I'll use the analogy of pushbike wheels.
Larger balls, like larger wheels, have lower rolling resistance which is why racing bikes have larger wheels. Large wheels will ride over imperfections in the road surface better than small wheels. Likewise larger balls will result in lower resistance.
The most important factor is hardness. Very hard tyres running on tarmac have much lower rolling resistance than soft tyres running on grass. Make both the balls and the rails out of the hardest materials you can. Avoid plastic balls as these are much softer than steel. Ceramic should be better still. Again steel rails will be harder than aluminium with tungsten, or better still, tungsten carbide being harder still. Unfortunately the harder materials are also denser which will be problematic for the arms where the rail moves. The best combination would be ruby balls running on tungsten carbide rails. Unfortunately the hardest materials have a habit of being the most expensive.
Finally, make sure that all surfaces are as smooth as possible. Running slick racing tyres on fine grain tarmac will have lower resistance than nobbley mountain bike tyres on course tarmac. Polishing your rails with 0.5μm diamond paste can make a surprising difference.
Niffy
I'll use the analogy of pushbike wheels.
Larger balls, like larger wheels, have lower rolling resistance which is why racing bikes have larger wheels. Large wheels will ride over imperfections in the road surface better than small wheels. Likewise larger balls will result in lower resistance.
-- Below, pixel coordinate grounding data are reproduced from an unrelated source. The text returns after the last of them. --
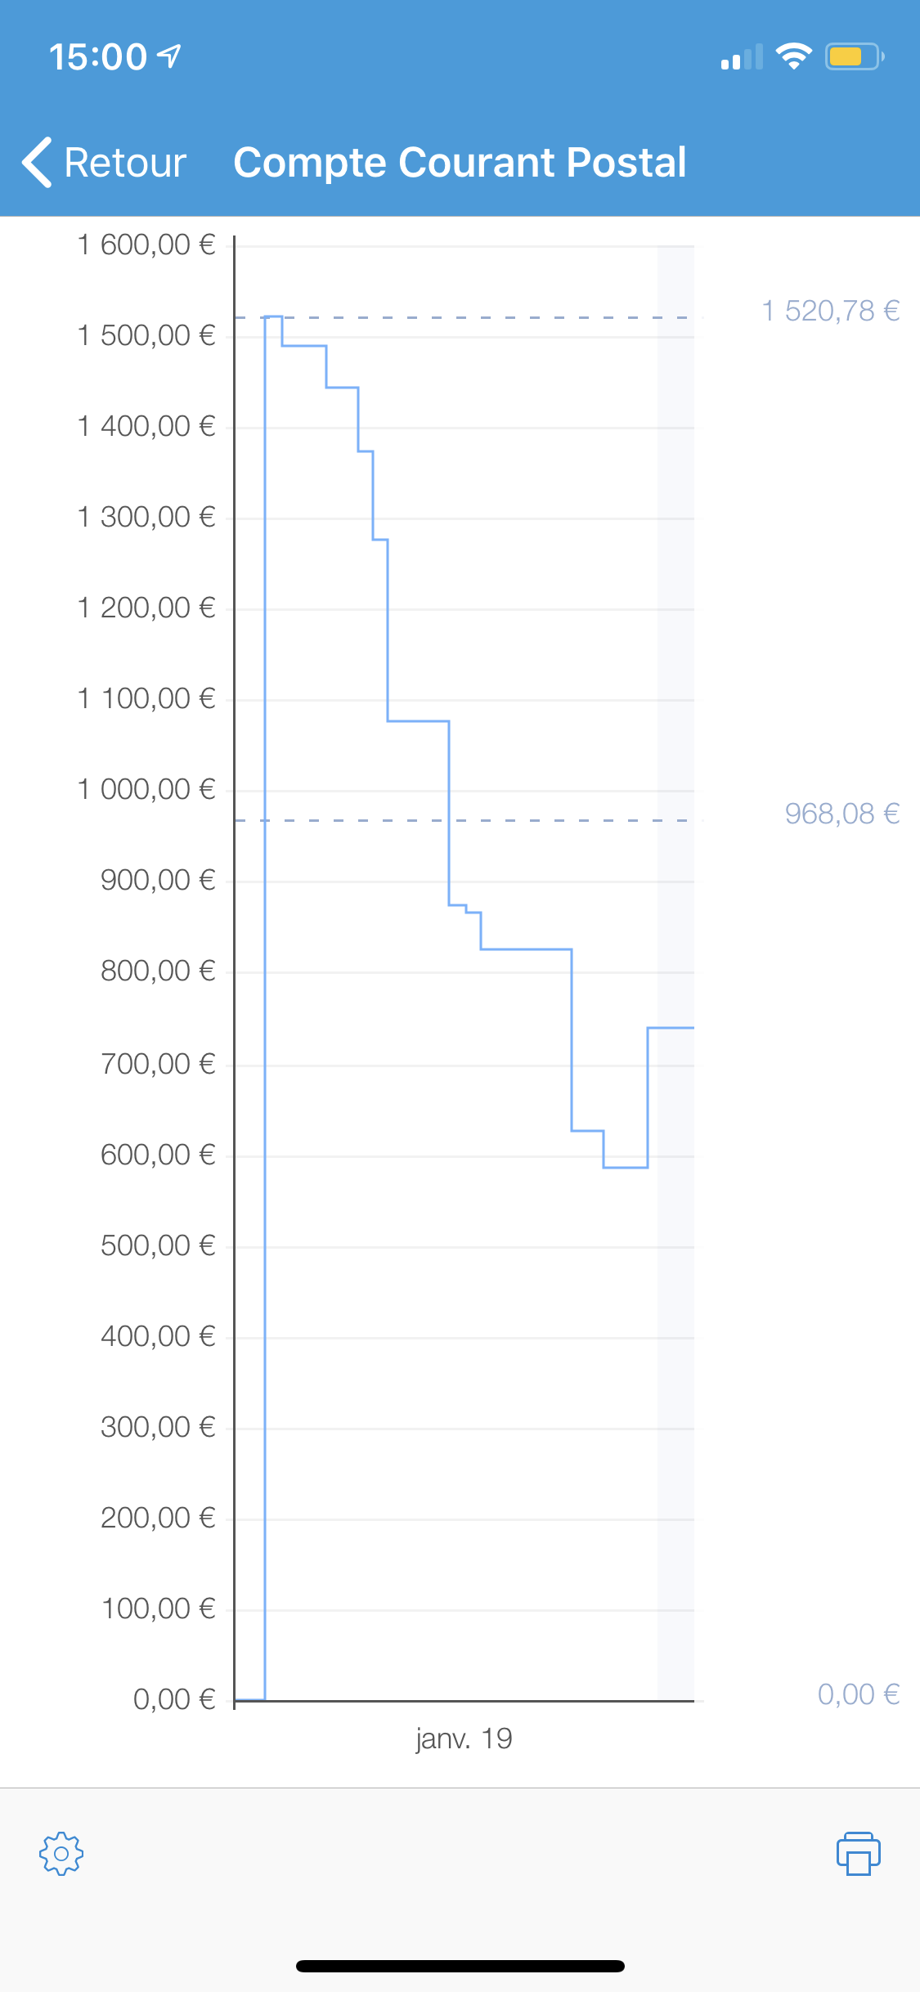Tap the location arrow next to the clock
This screenshot has height=1992, width=920.
(169, 56)
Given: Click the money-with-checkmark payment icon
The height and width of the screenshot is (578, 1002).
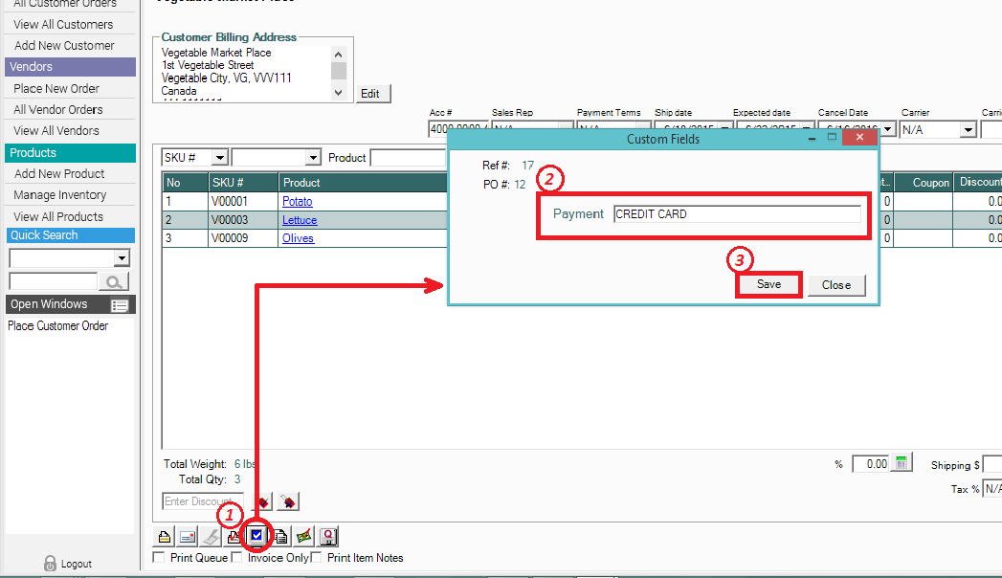Looking at the screenshot, I should [304, 537].
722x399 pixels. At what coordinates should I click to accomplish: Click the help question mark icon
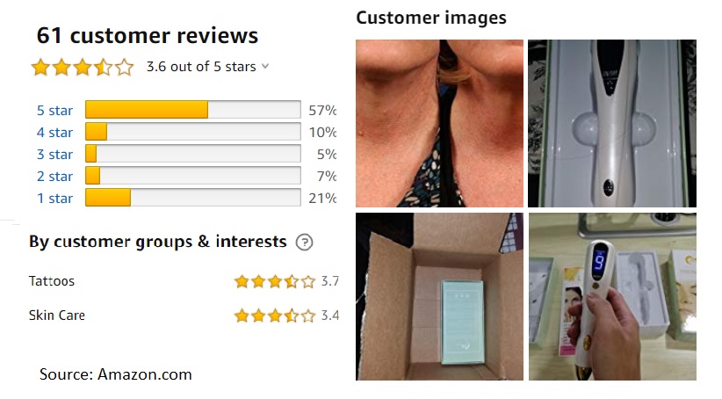tap(304, 242)
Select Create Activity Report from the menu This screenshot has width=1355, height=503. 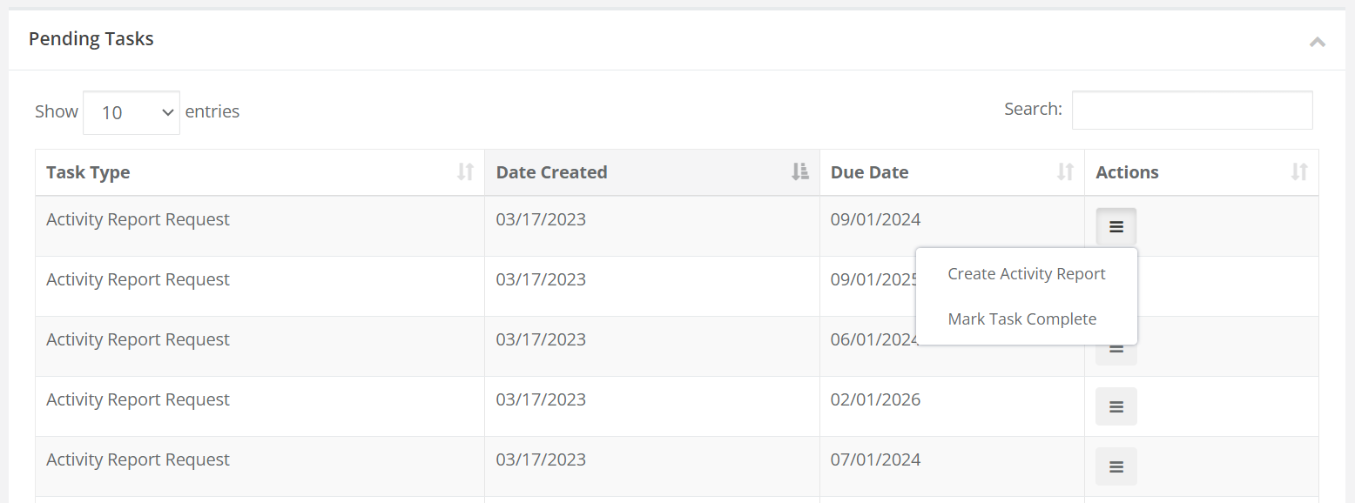(x=1026, y=273)
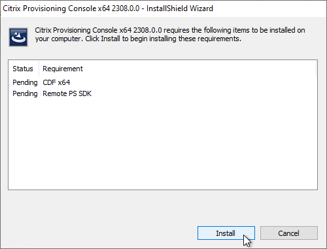Click the Requirement column header

(63, 69)
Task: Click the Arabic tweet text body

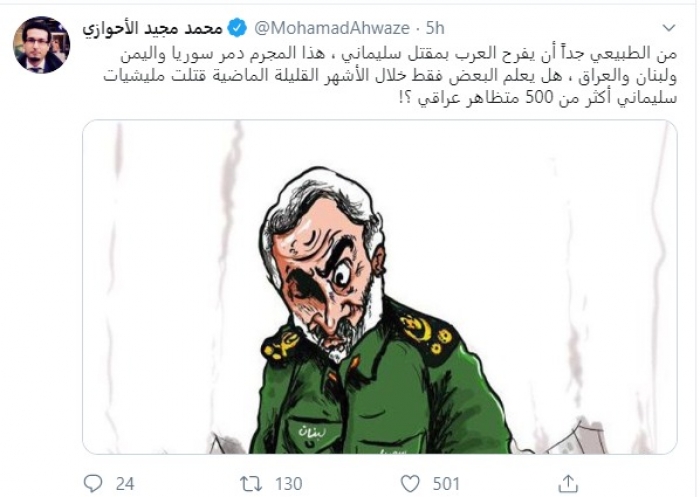Action: click(x=390, y=76)
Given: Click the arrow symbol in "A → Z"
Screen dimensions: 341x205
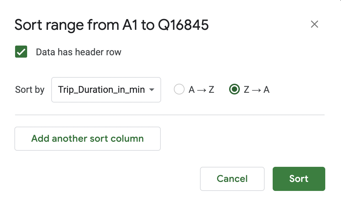Looking at the screenshot, I should (202, 90).
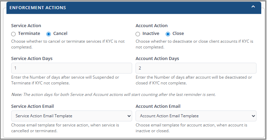Choose the Close radio button circle
The height and width of the screenshot is (140, 267).
(x=168, y=34)
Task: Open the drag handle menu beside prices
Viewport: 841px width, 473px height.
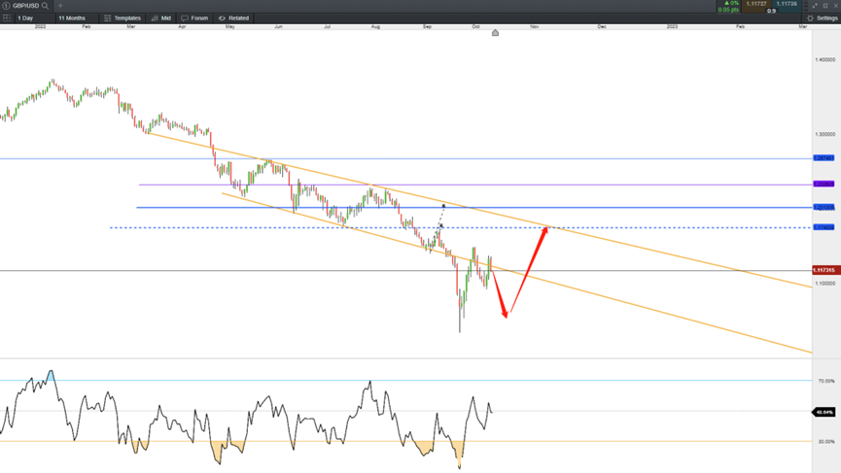Action: tap(806, 6)
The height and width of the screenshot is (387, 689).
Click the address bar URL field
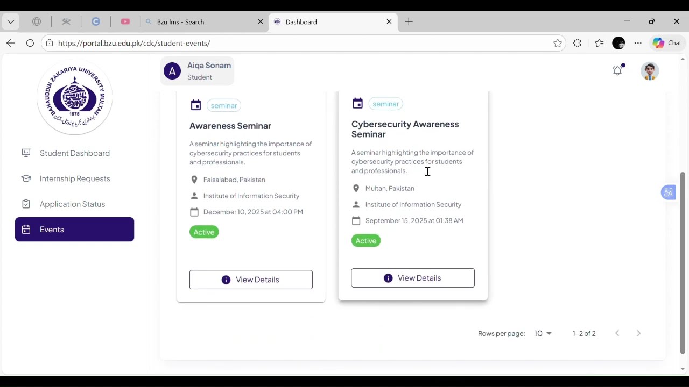[301, 43]
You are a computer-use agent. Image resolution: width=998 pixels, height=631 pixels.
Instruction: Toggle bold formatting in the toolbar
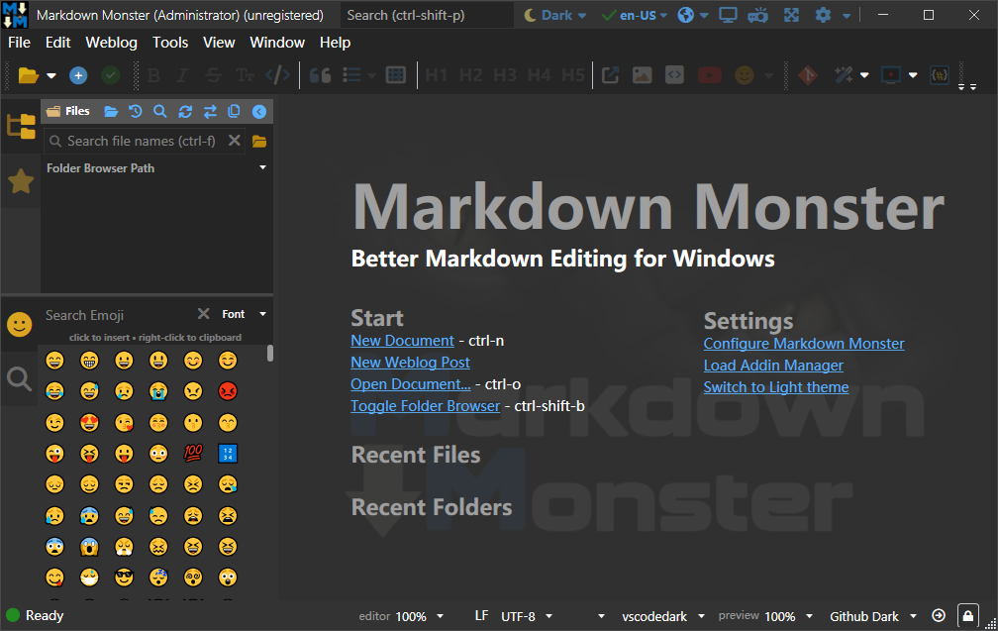(153, 74)
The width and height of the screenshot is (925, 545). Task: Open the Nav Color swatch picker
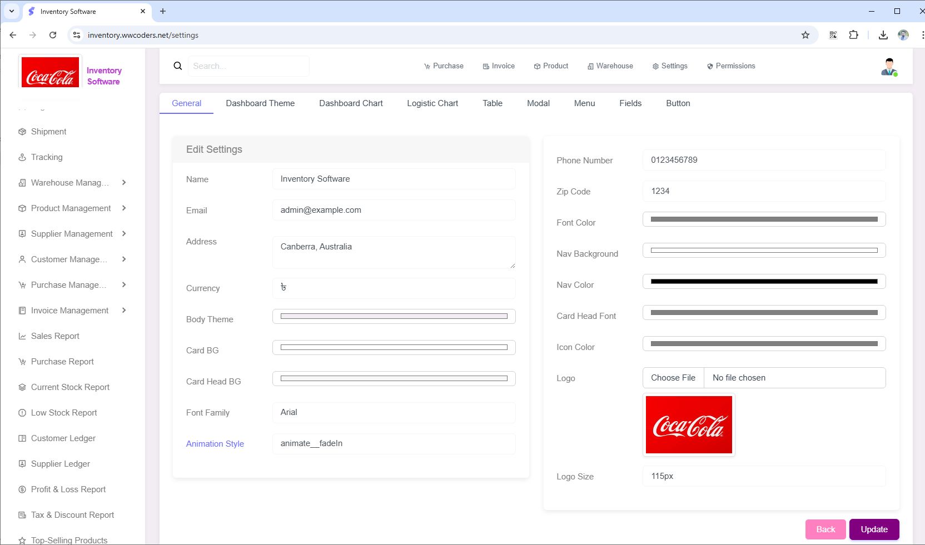(x=764, y=282)
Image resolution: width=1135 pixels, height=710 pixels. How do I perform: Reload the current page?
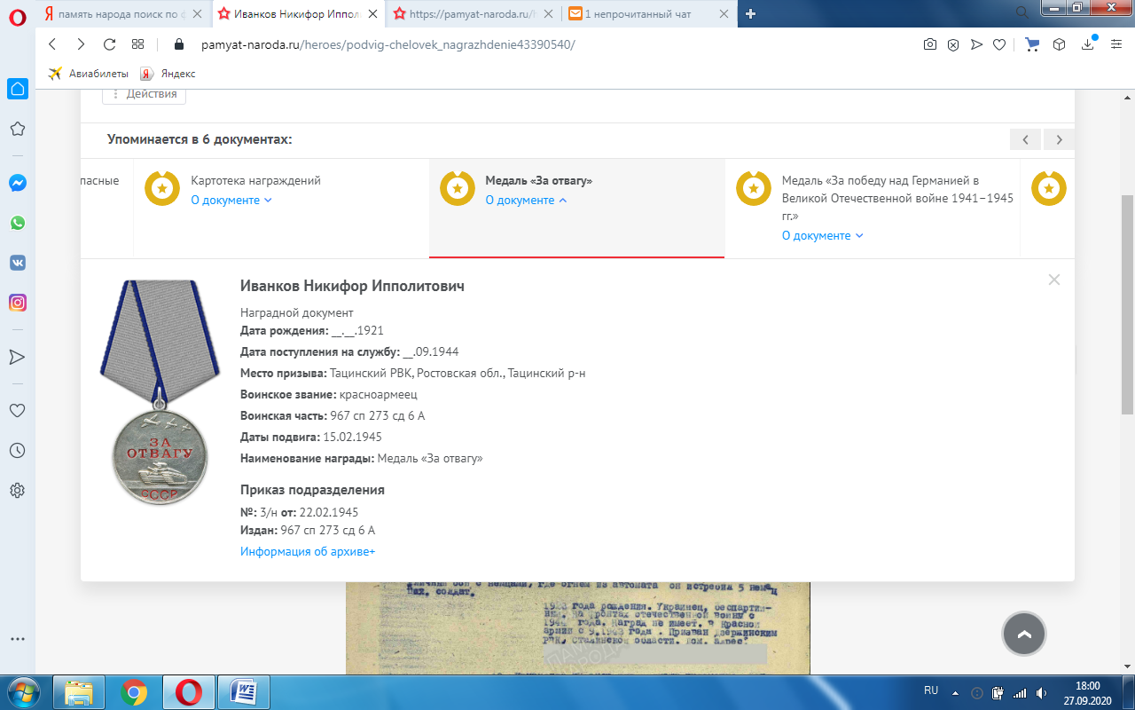(x=109, y=44)
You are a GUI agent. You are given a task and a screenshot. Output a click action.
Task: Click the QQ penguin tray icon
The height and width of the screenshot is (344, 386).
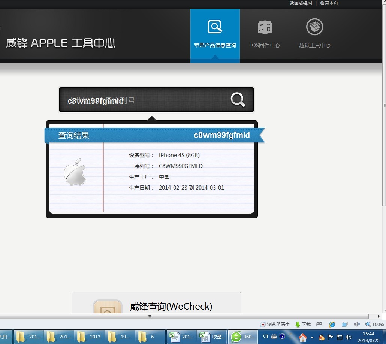click(x=322, y=337)
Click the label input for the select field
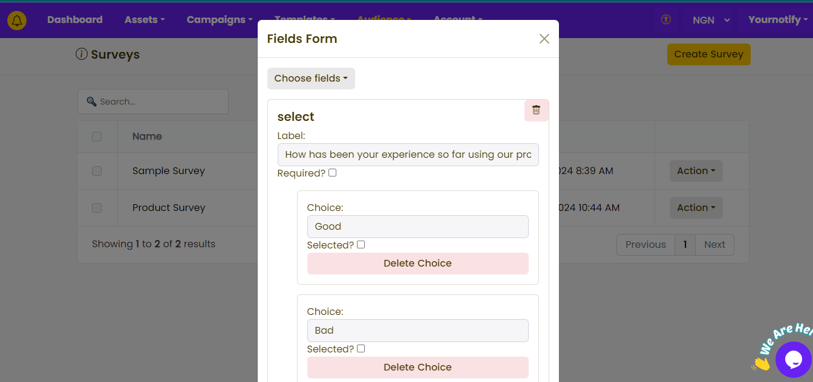 (x=408, y=155)
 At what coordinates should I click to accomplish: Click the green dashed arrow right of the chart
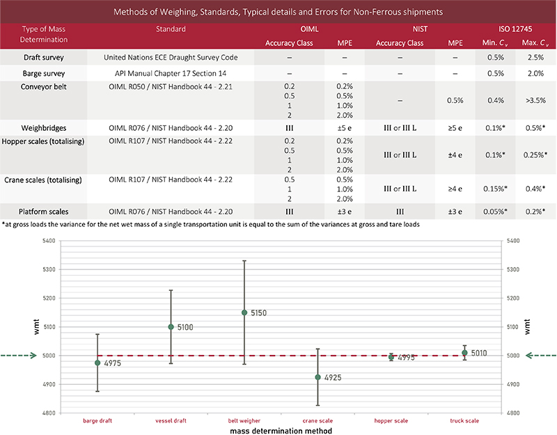click(x=542, y=356)
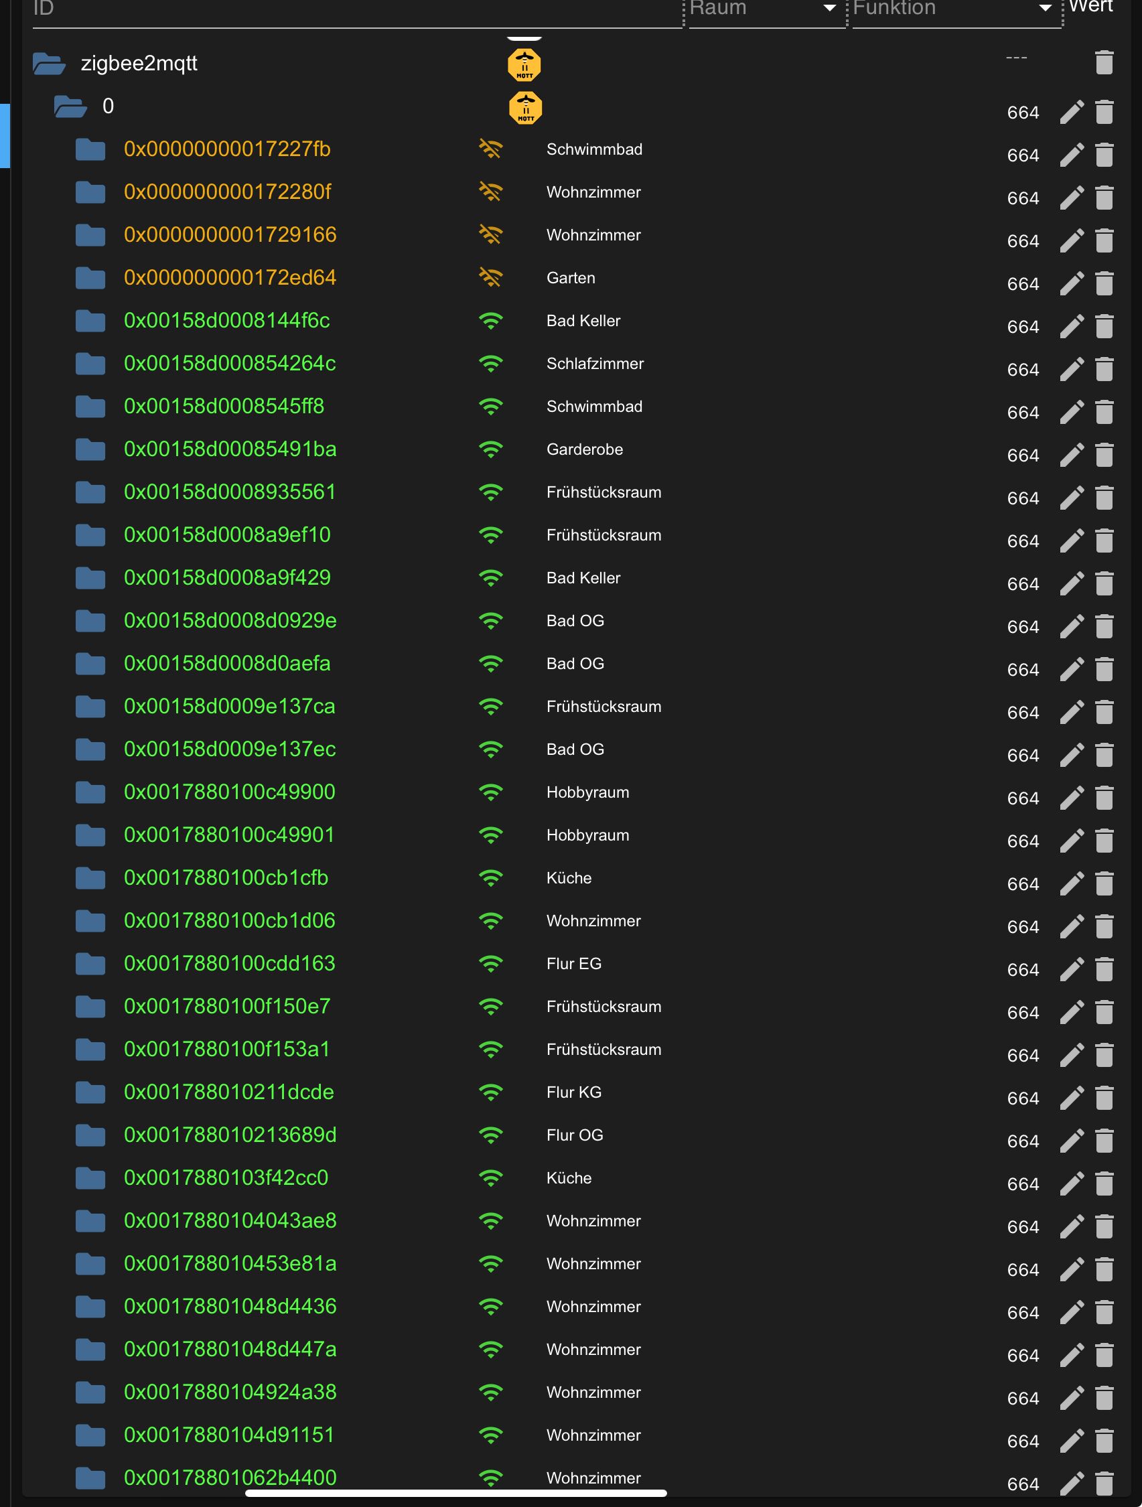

The most important factor is hardness. Very hard tyres running on tarmac have much lower rolling resistance than soft tyres running on grass. Make both the balls and the rails out of the hardest materials you can. Avoid plastic balls as these are much softer than steel. Ceramic should be better still. Again steel rails will be harder than aluminium with tungsten, or better still, tungsten carbide being harder still. Unfortunately the harder materials are also denser which will be problematic for the arms where the rail moves. The best combination would be ruby balls running on tungsten carbide rails. Unfortunately the hardest materials have a habit of being the most expensive.
Finally, make sure that all surfaces are as smooth as possible. Running slick racing tyres on fine grain tarmac will have lower resistance than nobbley mountain bike tyres on course tarmac. Polishing your rails with 0.5μm diamond paste can make a surprising difference.
Niffy
Evening all, echo Niffy on the pushbike analogy, i started with 5mm becasue i picked it up as an idea somewhere and found the 6mm to measure slightly better. my measurements also varied a lot at that time, i expect because the surfaces were inconsistent.
So i weighed a 5mm and a 6mm ceramic ball, which i use on a 3 or 4 ball carriage and found 0.28 gm difference, so a toatl of around a gram...........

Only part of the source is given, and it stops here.